Address
- 684 Main Street Sewell, Gloucester County, New Jersey, 08080 United States
- Coordinates: 39°45′44″N 75°09′40″W﻿ / ﻿39.762206°N 75.160998°W

District information
- Grades: PreK-6
- Superintendent: Christine R. Trampé
- Business administrator: Denise DiGiandomenico (interim business administrator) Michelle Jankauskas (board secretary)
- Schools: 3

Students and staff
- Enrollment: 1,256 (as of 2022–23)
- Faculty: 135.5 FTEs
- Student–teacher ratio: 9.3:1

Other information
- District Factor Group: FG
- Website: www.mantuaschools.com
| Ind. | Per pupil | District spending | Rank (*) | K-6 average | %± vs. average |
| 1A | Total Spending | $16,287 | 17 | $18,891 | −13.8% |
| 1 | Budgetary Cost | 13,621 | 20 | 13,649 | −0.2% |
| 2 | Classroom Instruction | 8,743 | 27 | 8,366 | 4.5% |
| 6 | Support Services | 1,925 | 19 | 2,161 | −10.9% |
| 8 | Administrative Cost | 1,400 | 21 | 1,467 | −4.6% |
| 10 | Operations & Maintenance | 1,514 | 27 | 1,552 | −2.4% |
| 13 | Extracurricular Activities | 39 | 22 | 39 | 0.0% |
Data from NJDoE 2014 Taxpayers' Guide to Education Spending. *Of K-6 districts with any number of students. Lowest spending=1; Highest=59

= Mantua Township School District =

School district in Gloucester County, New Jersey, US

The Mantua Township School District is a community public school district that serves students in pre-kindergarten through sixth grade from Mantua Township, in Gloucester County, in the U.S. state of New Jersey.

As of the 2022–23 school year, the district, comprising three schools, had an enrollment of 1,256 students and 135.5 classroom teachers (on an FTE basis), for a student–teacher ratio of 9.3:1.
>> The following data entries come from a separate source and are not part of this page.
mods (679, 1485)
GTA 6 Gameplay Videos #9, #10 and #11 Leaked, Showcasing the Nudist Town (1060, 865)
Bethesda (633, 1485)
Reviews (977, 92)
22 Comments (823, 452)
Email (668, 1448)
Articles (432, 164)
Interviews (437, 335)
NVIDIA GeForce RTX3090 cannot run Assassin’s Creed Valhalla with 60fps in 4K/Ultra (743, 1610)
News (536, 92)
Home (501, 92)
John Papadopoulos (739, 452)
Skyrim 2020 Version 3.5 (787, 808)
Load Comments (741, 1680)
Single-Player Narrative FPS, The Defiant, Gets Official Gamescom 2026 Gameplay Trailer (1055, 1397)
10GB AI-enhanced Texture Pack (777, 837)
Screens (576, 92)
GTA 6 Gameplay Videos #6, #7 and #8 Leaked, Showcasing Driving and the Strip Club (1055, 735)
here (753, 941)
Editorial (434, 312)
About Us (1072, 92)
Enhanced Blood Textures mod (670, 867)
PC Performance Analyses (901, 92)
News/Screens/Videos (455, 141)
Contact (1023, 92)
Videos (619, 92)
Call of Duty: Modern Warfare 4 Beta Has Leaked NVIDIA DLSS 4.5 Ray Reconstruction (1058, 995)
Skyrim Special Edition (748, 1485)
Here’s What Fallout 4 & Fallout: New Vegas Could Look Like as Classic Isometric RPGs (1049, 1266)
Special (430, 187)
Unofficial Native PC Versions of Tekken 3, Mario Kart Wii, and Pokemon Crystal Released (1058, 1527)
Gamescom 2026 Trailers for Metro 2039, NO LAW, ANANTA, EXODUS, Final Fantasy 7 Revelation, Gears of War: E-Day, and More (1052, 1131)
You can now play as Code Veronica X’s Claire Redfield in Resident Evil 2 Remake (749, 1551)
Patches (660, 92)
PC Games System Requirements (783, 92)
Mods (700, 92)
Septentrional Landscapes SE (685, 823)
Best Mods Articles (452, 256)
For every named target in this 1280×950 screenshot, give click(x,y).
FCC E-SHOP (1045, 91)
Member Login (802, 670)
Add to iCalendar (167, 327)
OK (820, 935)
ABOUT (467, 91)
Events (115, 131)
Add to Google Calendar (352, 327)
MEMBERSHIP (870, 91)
The district is classified by the New Jersey Department of Education as being in District Factor Group "FG", the fourth-highest of eight groupings. District Factor Groups organize districts statewide to allow comparison by common socioeconomic characteristics of the local districts. From lowest socioeconomic status to highest, the categories are A, B, CD, DE, FG, GH, I and J.

Public school students in seventh through twelfth grades attend the schools of the Clearview Regional High School District, which serves students from Harrison Township and Mantua Township. Schools in the high school district (with 2022–23 enrollment data from the National Center for Education Statistics) are
Clearview Regional Middle School with 753 students in grades 7-8 and
Clearview Regional High School with 1,431 students in grades 9–12. Seats on the high school district's nine-member board are allocated based on population, with five seats assigned to Mantua Township.

==History==
Students in grades 7-12 from Mantua Township had attended Pitman High School as part of a sending/receiving relationship until Clearview Regional High School opened for the 1960–61 school year.

==Schools==
Schools in the district (with 2022–23 enrollment data from the National Center for Education Statistics) are:
- Sewell School with 290 students in pre-kindergarten and kindergarten
  - Katelyn Donocoff, principal
- Centre City School with 492 students in grades 1–3
  - Jennifer Cavalieri, principal
- J. Mason Tomlin School with 473 students in grades 4–6
  - Christine Connelly, principal

==Administration==
Core members of the district's administration are:
- Christine R. Trampé, superintendent
- Denise DiGiandomenico, interim business administrator
- Michelle Jankauskas, board secretary

==Board of education==
The district's board of education, comprised of nine members, sets policy and oversees the fiscal and educational operation of the district through its administration. As a Type II school district, the board's trustees are elected directly by voters to serve three-year terms of office on a staggered basis, with three seats up for election each year held (since 2012) as part of the November general election. The board appoints a superintendent to oversee the district's day-to-day operations and a business administrator to supervise the business functions of the district.